The single connection-handler thread eventually receives a data frame from the server labelled with channel=N and type=synchronous; it passes this to the “assembler” object associated with the specified channel. When the assembler has received all data frame objects necessary to form a complete response, it places the response in a field of the channel object and notifies the blocked client thread. The connection-handler thread then returns to waiting for new data frames from the server, while the client thread retrieves the response for its synchronous operation from the channel object and returns back into the calling code. At this point, another thread waiting to perform a synchronous operation on the same channel may obtain the channel lock and start transmission.
Because only one synchronous call is active within a channel at a time, the “response” data frames from the server do not need to be tagged with a “correlation id” linking them to a specific request (as is done in some other messaging systems); the channel-id is sufficient to identify the call the response belongs to.
The documentation for class channel states rather vaguely that “some methods should not be called from multiple threads”. As far as I can see, the whole class is indeed thread-safe; however it makes little sense to call synchronous operations from multiple threads when only one outbound call may be active at a time; better to have a 1-thread:1-channel model for calls from application code to a specific channel. There is one exception: consumer callbacks invoked by RabbitMQ due to an earlier call to
basicConsume are done in the context of a thread allocated from the ExecutorService specified when the connection was created. This thread may be different on each callback, but it is safe (and necessary) to invoke synchronous operations on the associated channel from this thread - not only because channel really is thread-safe, but also because RabbitMQ never invokes multiple consumer callbacks for the same channel concurrently.
Quality of Service
RabbitMQ servers track the number of unacknowledged messages delivered to each connection, and channel within that connection. When this value reaches a limit then RabbitMQ stops delivering new messages to that channel or connection until some already-delivered messages have been acknowledged.
The client-library method
basicAck is used to send acknowledgement messages to the server. This method is asynchronous; no reply from the server is expected and therefore the caller does not block. The caller thread does take some locks (first on the channel and then on the connection) so can wait for a small amount of time, but then simply sends the ack data-frame over the outgoing socket and returns to the caller.
The client library method
basicQOS allows the threshold for unacknowledged messages to be tuned. The RabbitMQ server attempts to push all messages it receives on a queue to subscribers immediately; as the default QOS limit is infinite, this means that server-side RabbitMQ queues tend to remain at length zero with large numbers of messages being buffered in client applications which have subscribed to those queues. In general it is therefore advisable for client code to set a reasonable basicQOS for each channel - somewhere in the range 20 to 50 is a good choice.

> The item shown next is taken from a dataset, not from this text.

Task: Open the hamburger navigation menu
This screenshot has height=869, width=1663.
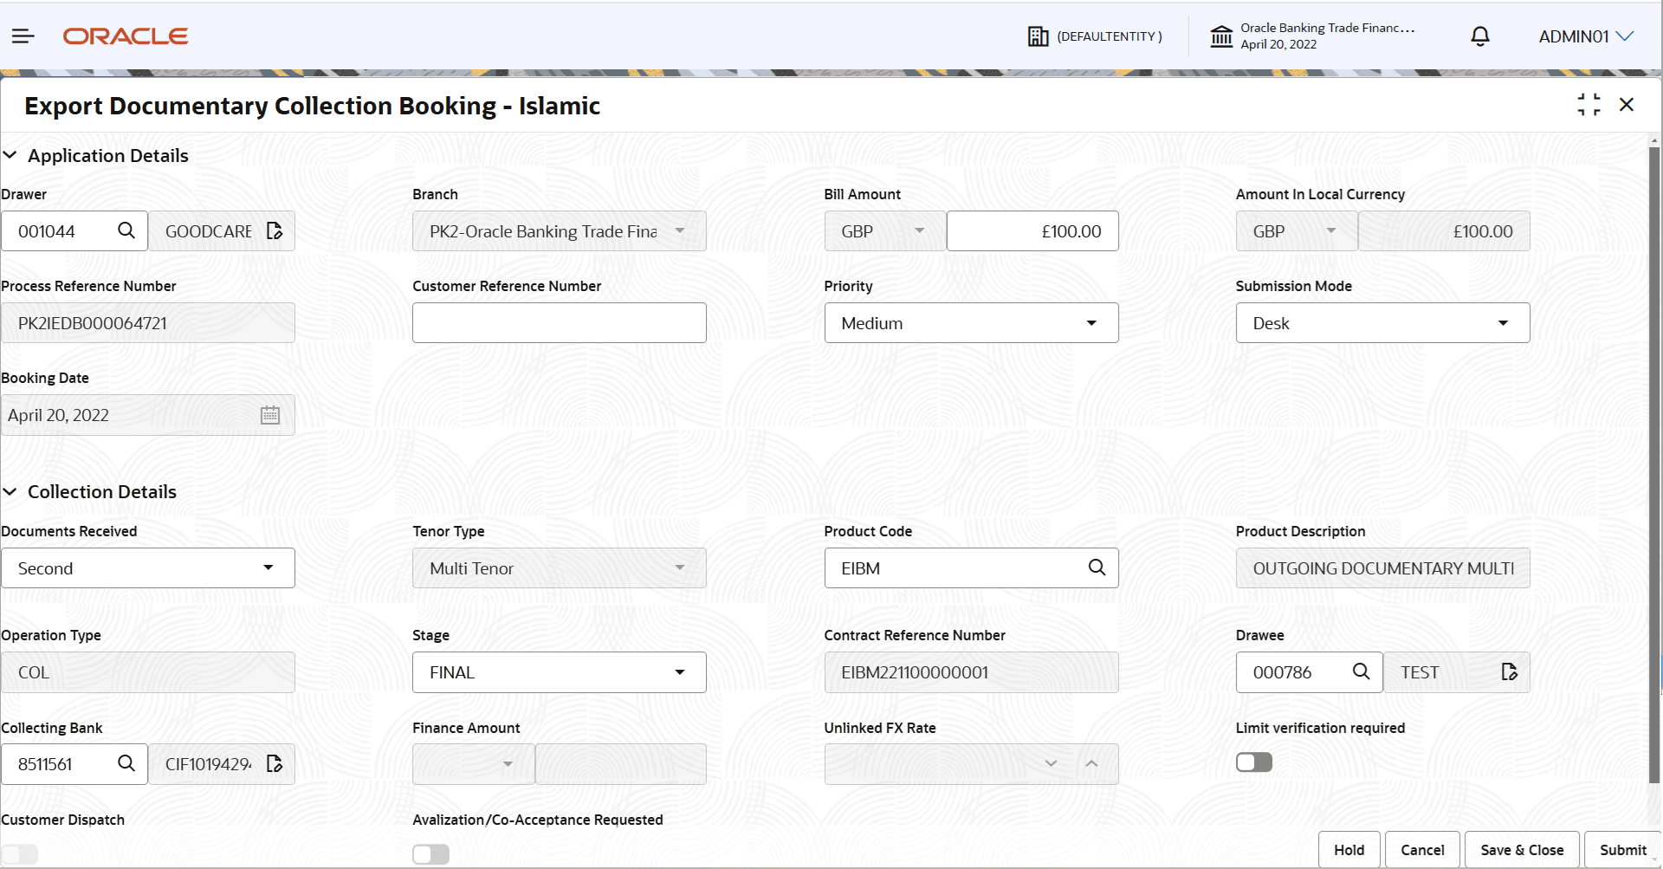Action: point(23,36)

When registering a consumer on a queue via method
Channel.basicConsume, there are two options which may not be entirely obvious:
Nolocal handles the case where a single connection is used for both publishing and consuming messages. When “local” is allowed, then messages published over the connection can be delivered directly to a consumer registered on the same connection without ever transmitting the message to the server. When nolocal is selected, then published messages are always pushed to the server (the “quick path” is ignored).
The exclusive flag specifies whether this consumer should be the only one reading from the queue; if exclusive is true and another consumer is already registered for the queue then the call fails. Once an exclusive consumer is registered, any other attempt to call basicConsume on the same queue (whether exclusive or not) will not be allowed. This ensures “single threaded” access to the queue.
Note that an exclusive flag is also available when creating a queue. This is completely different from the “exclusive consumer” setting; an exclusive queue is a temporary queue which is removed when the connection over which it was defined is closed. One use for such a temporary queue is to bind it to an exchange of type “fanout”; that queue will then receive a copy of every message written to the exchange - but only while the original connection is open.
Processing Messages in Parallel
Now that so many topics have been addressed, it is finally possible to answer the original question: how can messages from a single queue be processed in parallel?
When using the “polling” approach (
basicGet) then the maximum parallelism is fairly obvious. Only one synchronous call is permitted per channel, so it is necessary to allocate one channel per thread.
basicGet is a synchronous operation and only retrieves one message at a time from the server (no internal batching at all). It therefore has much poorer performance than the consumer (subscriber aka
basicConsume) approach, and should be avoided for high-performance systems. It also has no timeout, ie will block if no messages are available; it should therefore be executed in a thread dedicated to message processing. The blocking call can be interrupted by closing the associated channel.
When using the “consumer” approach (
basicConsume, ie rabbitmq invokes application code when a message is available) then the maximum parallelism is:
min(nchannels, threadpoolsize)where the threadpool is the one associated with the ExecutorService passed to
The callbacks registered via
basicConsume for different channels will be invoked in parallel; callbacks for multiple calls to
basicConsume for the same channel are not. The thread used for each callback may be different on each call - the callbacks are done via the ExecutorService.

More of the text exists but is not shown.